Cause everytime you touch me I just die in your arms

117 9 0
                                    

Yazarın ağzından

    Hastaneye geldikleri süreden itibaren titreyen elleri ve dinmeyen gözyaşları ile Byrdene'in içeride olduğu kapıya bakıyordu Justin. Onun neredeyse tükenmiş,baygın ve ölümü andıran o sahnesi gözünün önüne geldikçe yeni bir gözyaşı tanesi düşüyordu gözlerinden. Yakında bir zamanda bu sahnenin tekrardan yaşanılacağını ve bu sefer geri dönüşü olmayacağını bilen genç adam titriyordu. Her bir zerresine kadar...

    "Byrdene Rogers'ı getiren siz misiniz?" sözü ile hayata geri dönmüştü. Doktora ağlamaktan kanlanmış gözleriyle baktı ve usulca başını salladı. Her şeye hazırlıklıydı şimdi,doktorun her bir kelimesine hazırlıklıydı. "Hastalığını biliyorsunuzdur. Bu sadece bir atak. Size bunlara artık hazırlıklı olmanızı tavsiye ederim. Nasıl derler...bilirsiniz vücut artık kendini o güne hazırlamaya başlamış. Bunlar her zaman olabilir ve sizden hastayı artık bu dönemde pek fazla yormamanızı istiyorum." 

    "Peki iyi değil mi? Yani onu şimdi görebilirim." dedi Justin umutla. Doktor başını salladığında hızlı adımlarla Byrdene'in olduğu odaya girdi.
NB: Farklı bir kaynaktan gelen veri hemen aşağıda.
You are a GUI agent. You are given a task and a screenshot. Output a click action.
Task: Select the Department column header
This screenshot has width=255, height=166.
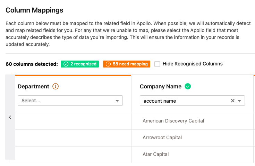[x=33, y=86]
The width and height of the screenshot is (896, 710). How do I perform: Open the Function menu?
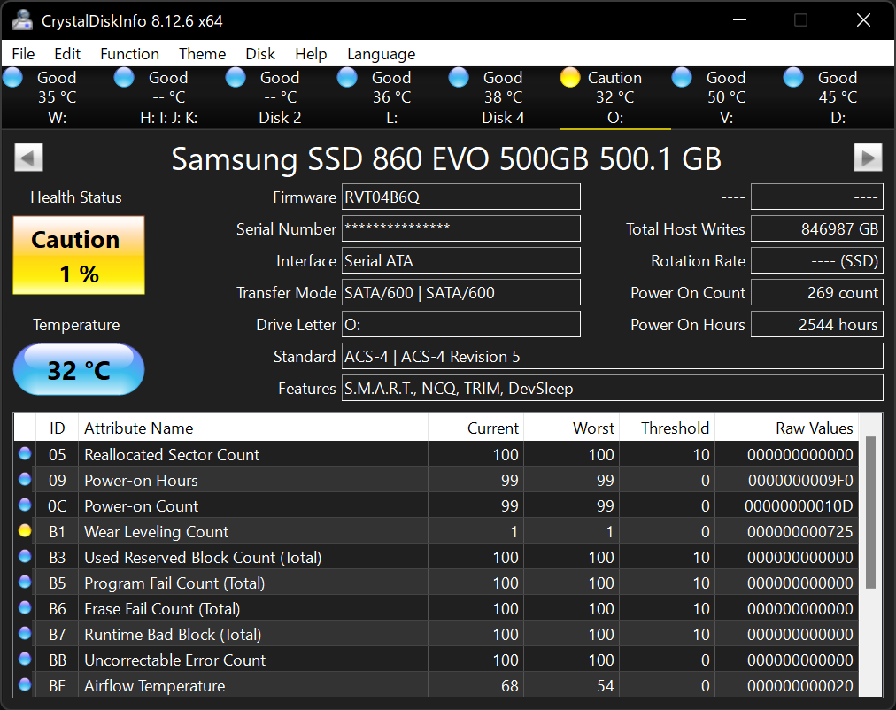point(129,53)
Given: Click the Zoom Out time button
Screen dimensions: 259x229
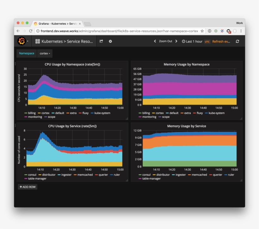Looking at the screenshot, I should [166, 41].
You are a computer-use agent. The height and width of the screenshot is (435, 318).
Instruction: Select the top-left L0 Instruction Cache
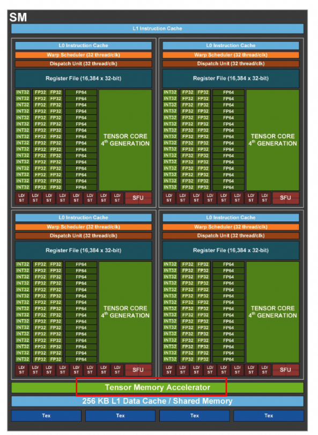tap(84, 46)
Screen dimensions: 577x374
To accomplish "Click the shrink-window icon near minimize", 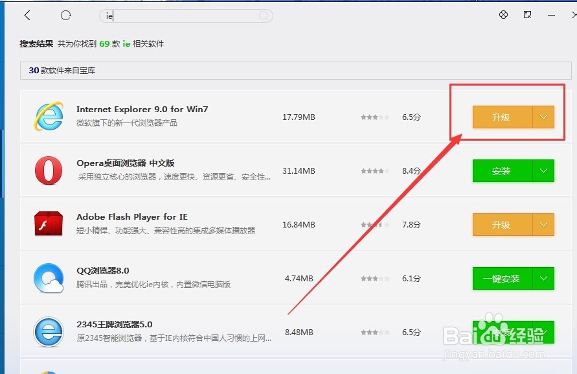I will (527, 14).
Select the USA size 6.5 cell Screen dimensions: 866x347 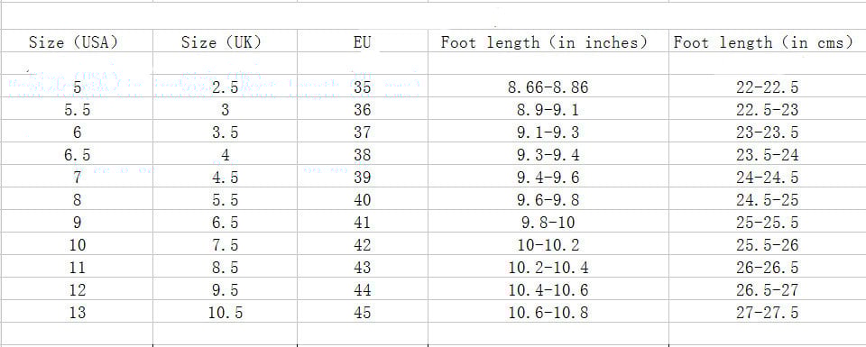[77, 154]
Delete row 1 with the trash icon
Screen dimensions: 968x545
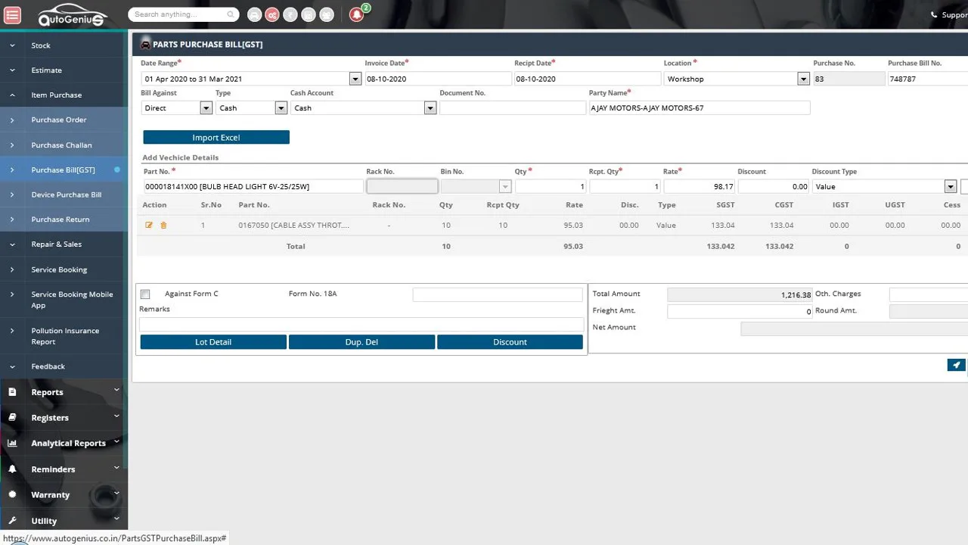click(x=163, y=226)
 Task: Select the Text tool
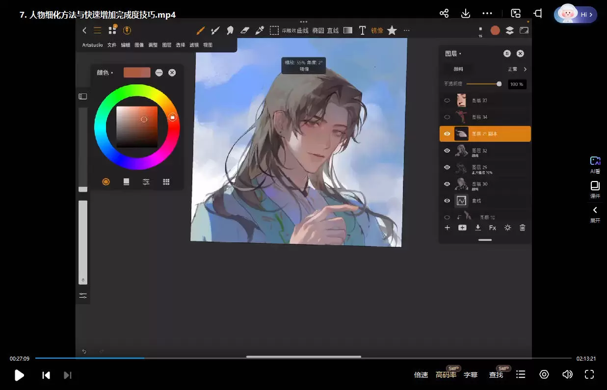click(x=362, y=30)
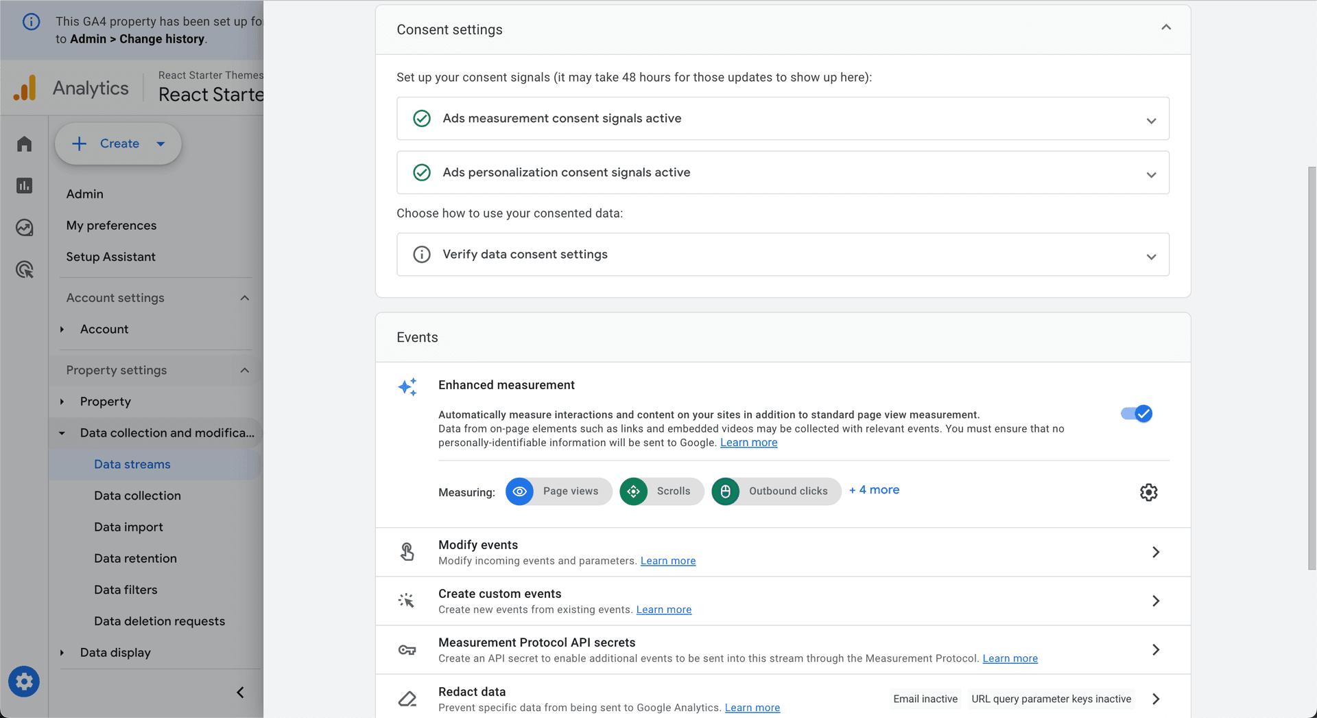Screen dimensions: 1317x718
Task: Expand Ads measurement consent signals row
Action: pyautogui.click(x=1151, y=120)
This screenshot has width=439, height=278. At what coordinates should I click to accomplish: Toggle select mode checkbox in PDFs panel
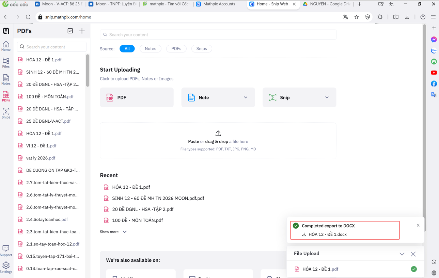(70, 31)

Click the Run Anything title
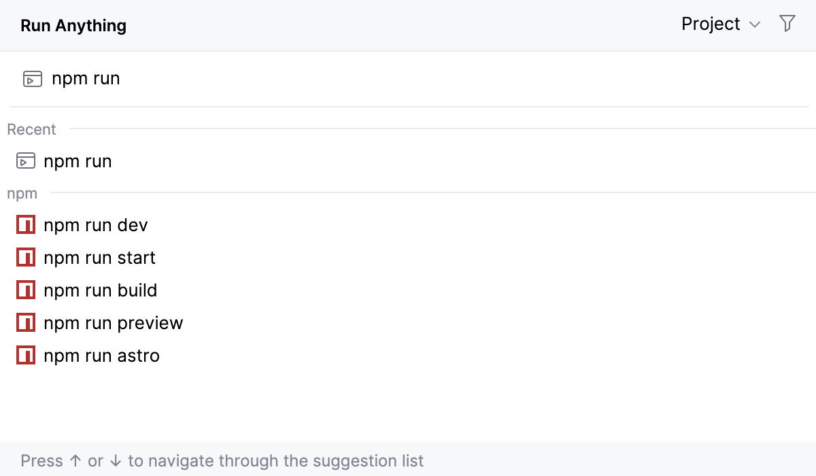click(x=73, y=25)
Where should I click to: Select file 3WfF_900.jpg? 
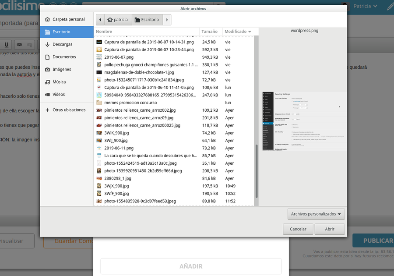[x=116, y=193]
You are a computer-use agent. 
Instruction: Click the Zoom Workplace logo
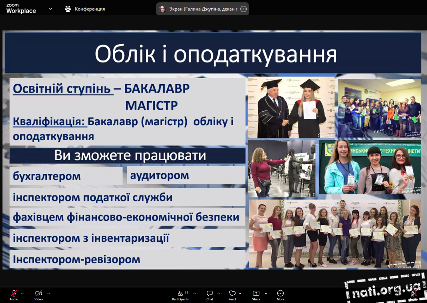tap(21, 9)
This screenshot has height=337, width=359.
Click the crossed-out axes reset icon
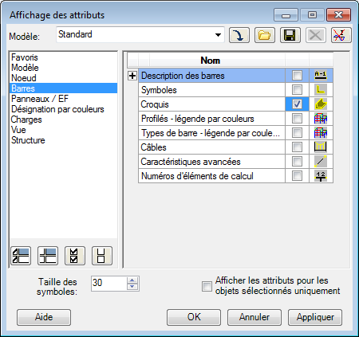coord(341,35)
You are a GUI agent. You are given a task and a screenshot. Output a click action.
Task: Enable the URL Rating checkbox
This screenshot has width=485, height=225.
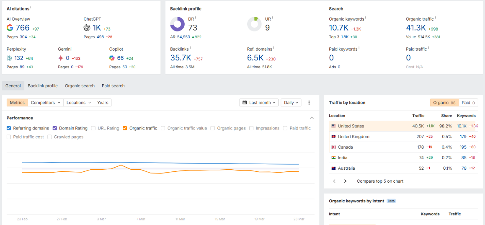(93, 128)
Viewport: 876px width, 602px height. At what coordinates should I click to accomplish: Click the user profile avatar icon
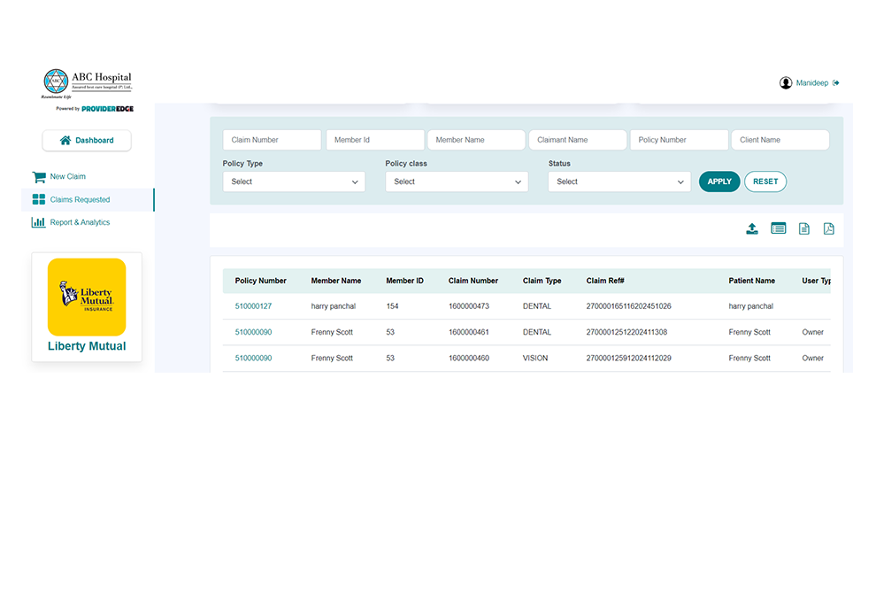click(x=786, y=83)
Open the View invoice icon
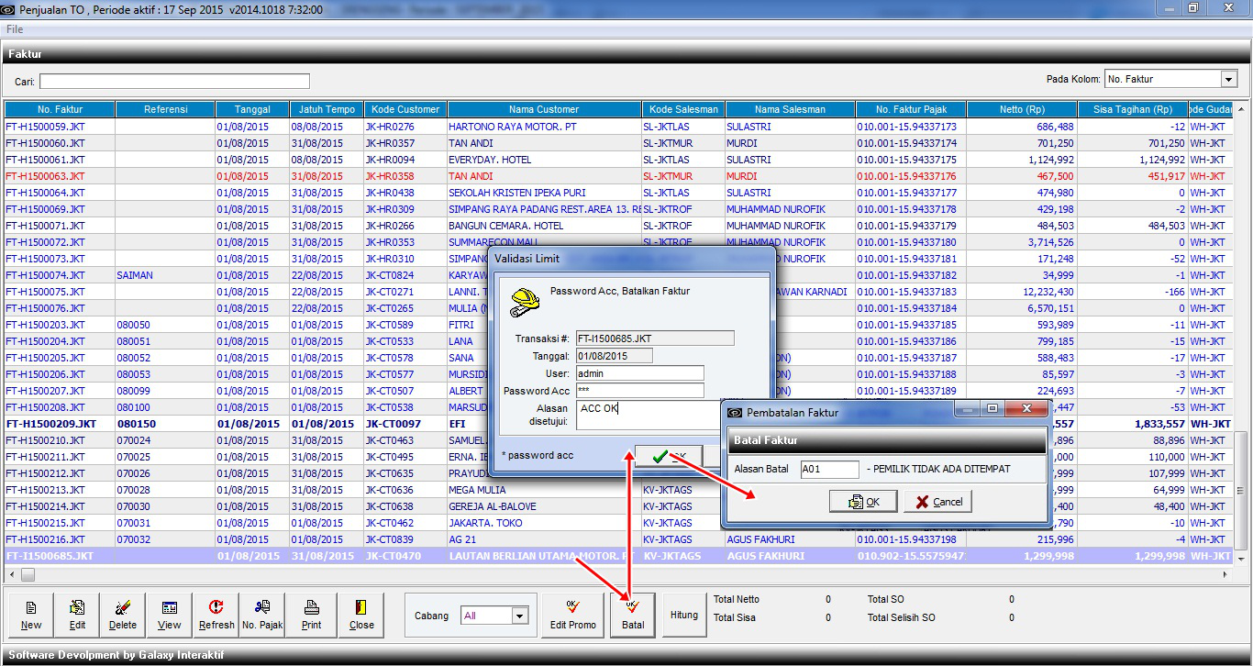 [170, 615]
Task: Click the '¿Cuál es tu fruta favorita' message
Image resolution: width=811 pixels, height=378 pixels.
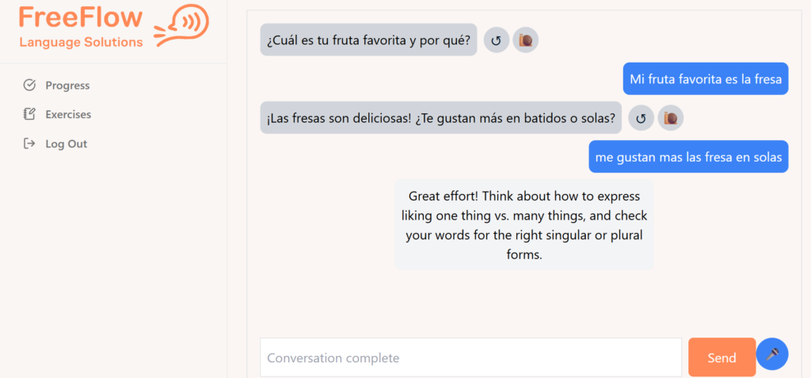Action: coord(368,40)
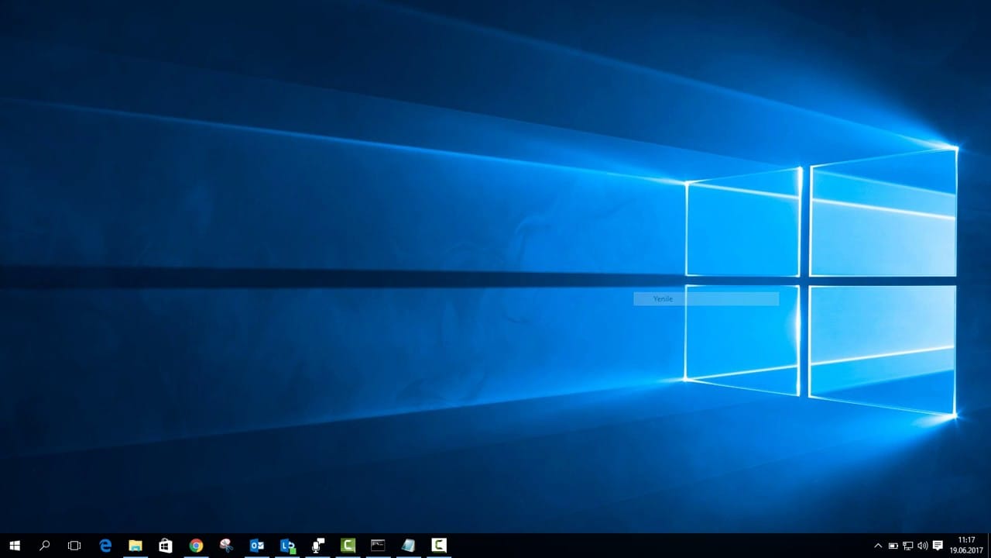
Task: Expand the hidden system tray icons
Action: pyautogui.click(x=878, y=546)
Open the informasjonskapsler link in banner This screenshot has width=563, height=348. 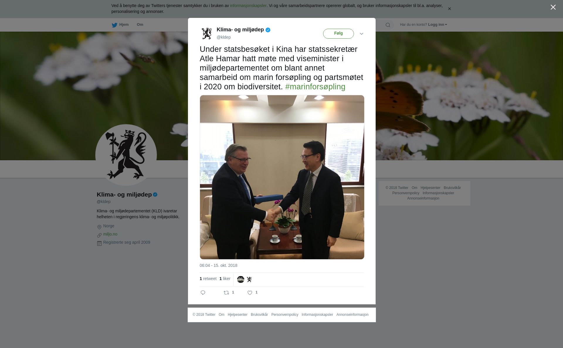248,6
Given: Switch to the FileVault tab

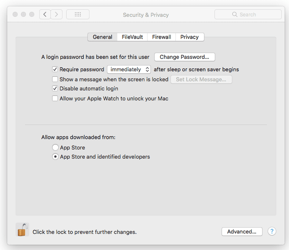Looking at the screenshot, I should click(x=133, y=37).
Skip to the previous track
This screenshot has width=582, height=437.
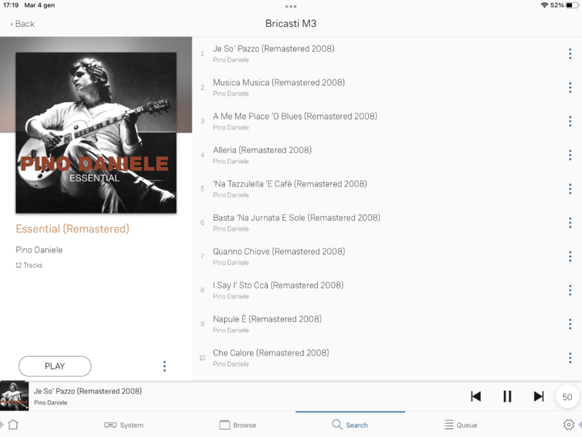pos(476,396)
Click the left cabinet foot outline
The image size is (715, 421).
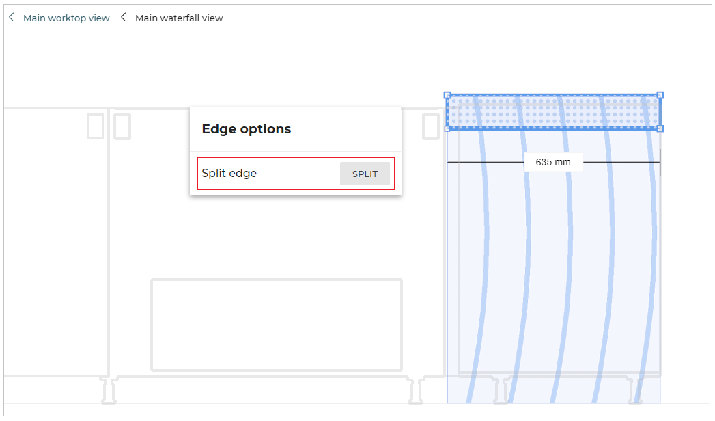(x=109, y=391)
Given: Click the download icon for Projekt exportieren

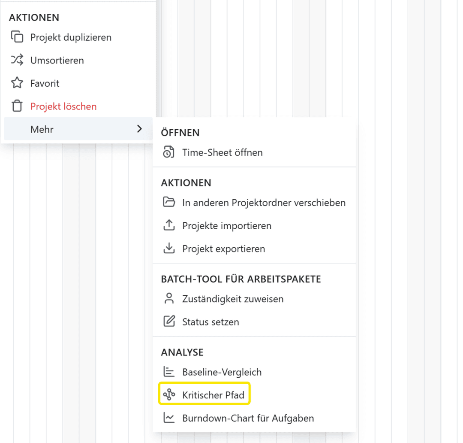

     "Uyuyor..." dedi sessizce ve kızın yanına yaklaştı. Yatağın bir ucuna oturdu ve elini ellerinin arasına aldı. Usulca öptü bir makineye bağlı elini. Kristal bir cama dokunuyormuş gibi dokundu yanağına.

      Narin bedenine ne acılar sığdırmıştı kız. Ona söylemek bile istememişti hastalığını. Neyse ki annesi vardı ve o ilk andan itibaren ona kızının artık buradan yolcu olduğunu söylemişti. İyi ki öğrenmişti. Yoksa basit bir bayılma sanıp onu evde ayıltmaya çalışırdı.

     "Justin..." dedi kız güçsüz ve çatallı bir sesle. Justin kıza baktı ve gülümsemeye çalıştı. Ona en azından acısını unutturmak için.

    "Sadece bayılmışsın." dedi sanki küçük bir olaymış gibi. Ama böyle yapmak gerekiyormuş gibi hissediyordu.

    "Biliyorum." dedi ve derin bir nefes aldı Byrdene. "Justin...sana söylemem gereken bir şey var." kız Justin'den gözlerini kaçırdığında Justin kızın elini tuttu.

    "Biliyorum." dedi kısaca. Byrdene ona baktı neyden bahsettiğini bilmezmiş gibi. "Annen en başından beri bana söylemişti." diye açıklama yaptı.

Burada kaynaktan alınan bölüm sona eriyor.